Variable Default Comment
refdblib (none) The path of the directory containing shareable refdb files like DTDs, HTML templates etc.
logfile /var/log/bib2ris.log The full path of a custom log file. This is used only if logdest is set appropriately.
logdest 1 The destination of the log information. 0 = print to stderr; 1 = use the syslog facility; 2 = use a custom logfile. The latter needs a proper setting of logfile.
loglevel 6 The log level up to which messages will be sent. A low setting (0) allows only the most important messages, a high setting (7) allows all messages including debug messages. -1 means nothing will be logged.
abbrevfirst t If this option is set to "t", the first names of all authors and editors will be abbreviated to the initials. If set to "f", the first names will be used as they are found in the BibTeX bibliography file.
listsep ; This is the delimiter which separates individual keywords in a non-standard keyword field. Use the string "spc" for whitespace-separated lists (spaces and tabs).
forcejabbrev f If this is set to "t", journal names will be wrapped in RIS "JO" entries. If it is set to "f", bib2ris will use "JO" entries only if the journal name contains at least one period, otherwise it will use "JF".
maparticle JOUR map the BibTeX article publication type to a RIS type
mapbook BOOK map the BibTeX book publication type to a RIS type
mapbooklet PAMP map the BibTeX booklet publication type to a RIS type
mapconference CHAP map the BibTeX conference publication type to a RIS type
mapinbook CHAP map the BibTeX inbook publication type to a RIS type
mapincollection CHAP map the BibTeX incollection publication type to a RIS type
mapinproceedings CHAP map the BibTeX inproceedings publication type to a RIS type
mapmanual BOOK map the BibTeX manual publication type to a RIS type
mapmastersthesis THES map the BibTeX mastersthesis publication type to a RIS type
mapmisc GEN map the BibTeX misc publication type to a RIS type
mapphdthesis THES map the BibTeX phdthesis publication type to a RIS type
mapproceedings CONF map the BibTeX proceedings publication type to a RIS type
maptechreport RPRT map the BibTeX techreport publication type to a RIS type
mapunpublished UNPB map the BibTeX unpublished publication type to a RIS type
nsf_xyz (none) You can specify an unlimited number of these entries to map non-standard BibTeX fields to RIS tags. The BibTeX field name in this variable has to be in lowercase, regardless of the case in your input data (bib2ris treats field names as case-insensitive). The two-letter RIS tag has to be in uppercase. E.g. to map your BibTeX "Abstract" field to the RIS "N2" tag, the entry would read: "nsf_abstract N2".

bib2ris' data mangling

This section provides a few hints about the data conversion itself and the BibTeX format requirements.

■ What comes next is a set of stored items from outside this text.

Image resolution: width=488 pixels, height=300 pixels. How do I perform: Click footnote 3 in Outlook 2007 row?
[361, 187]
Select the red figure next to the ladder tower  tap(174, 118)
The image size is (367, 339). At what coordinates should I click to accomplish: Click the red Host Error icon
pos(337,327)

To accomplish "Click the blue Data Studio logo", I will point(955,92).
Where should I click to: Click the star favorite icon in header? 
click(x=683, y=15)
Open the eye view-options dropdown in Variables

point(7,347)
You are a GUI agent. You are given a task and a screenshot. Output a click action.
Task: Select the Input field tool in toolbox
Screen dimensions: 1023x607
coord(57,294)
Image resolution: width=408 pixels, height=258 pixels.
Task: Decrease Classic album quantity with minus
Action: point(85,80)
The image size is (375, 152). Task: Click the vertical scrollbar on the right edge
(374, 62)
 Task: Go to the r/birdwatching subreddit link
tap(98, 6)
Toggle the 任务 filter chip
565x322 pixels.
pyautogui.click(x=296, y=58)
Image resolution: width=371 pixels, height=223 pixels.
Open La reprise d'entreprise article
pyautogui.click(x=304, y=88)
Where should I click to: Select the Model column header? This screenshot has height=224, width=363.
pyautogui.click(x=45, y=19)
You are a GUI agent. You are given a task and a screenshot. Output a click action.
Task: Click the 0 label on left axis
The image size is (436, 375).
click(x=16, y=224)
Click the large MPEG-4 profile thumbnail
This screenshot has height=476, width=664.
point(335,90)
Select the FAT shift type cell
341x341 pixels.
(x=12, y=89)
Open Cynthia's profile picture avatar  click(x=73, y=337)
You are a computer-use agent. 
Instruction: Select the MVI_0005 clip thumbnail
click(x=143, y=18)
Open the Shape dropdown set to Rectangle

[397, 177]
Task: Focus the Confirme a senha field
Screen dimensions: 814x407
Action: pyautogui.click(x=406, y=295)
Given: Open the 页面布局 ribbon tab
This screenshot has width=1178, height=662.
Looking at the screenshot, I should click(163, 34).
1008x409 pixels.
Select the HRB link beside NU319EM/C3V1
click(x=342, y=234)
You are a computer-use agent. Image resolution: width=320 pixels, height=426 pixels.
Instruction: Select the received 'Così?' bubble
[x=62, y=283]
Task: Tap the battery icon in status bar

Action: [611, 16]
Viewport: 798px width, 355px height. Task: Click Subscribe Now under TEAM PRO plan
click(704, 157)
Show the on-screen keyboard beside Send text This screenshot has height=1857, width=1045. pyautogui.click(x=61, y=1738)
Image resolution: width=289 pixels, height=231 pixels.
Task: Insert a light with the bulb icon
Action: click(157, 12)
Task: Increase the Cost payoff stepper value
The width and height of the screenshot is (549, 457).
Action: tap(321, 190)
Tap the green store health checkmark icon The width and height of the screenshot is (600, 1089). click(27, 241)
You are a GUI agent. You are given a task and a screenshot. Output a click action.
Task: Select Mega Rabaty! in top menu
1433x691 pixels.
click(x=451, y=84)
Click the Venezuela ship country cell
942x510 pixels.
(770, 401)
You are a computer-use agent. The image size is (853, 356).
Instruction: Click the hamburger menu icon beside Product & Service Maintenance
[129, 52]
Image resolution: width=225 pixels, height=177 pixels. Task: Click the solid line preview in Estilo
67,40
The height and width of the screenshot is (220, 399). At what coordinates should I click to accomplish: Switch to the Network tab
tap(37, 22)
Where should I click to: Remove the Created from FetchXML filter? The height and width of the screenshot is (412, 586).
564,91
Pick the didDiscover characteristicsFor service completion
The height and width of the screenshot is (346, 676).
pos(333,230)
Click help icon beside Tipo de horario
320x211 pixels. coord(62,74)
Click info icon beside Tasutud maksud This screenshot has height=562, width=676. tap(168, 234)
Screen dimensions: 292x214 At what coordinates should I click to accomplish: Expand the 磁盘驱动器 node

Post-processing with tex2mail

refdb ships with a slightly modified version of the tex2mail Perl script. The original purpose of this script is to convert (La)TeX input into a human-readable plain text file, taking care of various mathematical commands which can be rendered in multi-line output. In lieu of a better way to provide someting useful in no time I hacked this script to generate suitable RIS output when used with the proper command line switches. Without the -ris switch the script behaves just like the original tex2mail script. The purpose of this script in the context of refdb is to strip TeX commands and constructs from the RIS output that bib2ris generates.

Warning
  • This script is really a quick hack. It will be replaced by something more dedicated to its purpose (at least I'll maintain this illusion for the time being).

  • If you have LaTeX math formulas somewhere in the field values, strange and wondrous things are likely to happen. You will have to manually fix the output.

Run the script with the following command, assuming that foo.ris is the output that you generated from your BibTeX bibliography file with the help of bib2ris:

~# tex2mail -noindent -ragged -linelength 65535 -ris < foo.ris > foo-notex.ris

The argument of the -linelength option should be large enough to display each field in a single line, otherwise tex2mail tries to generate some simple layout which will screw up the RIS file.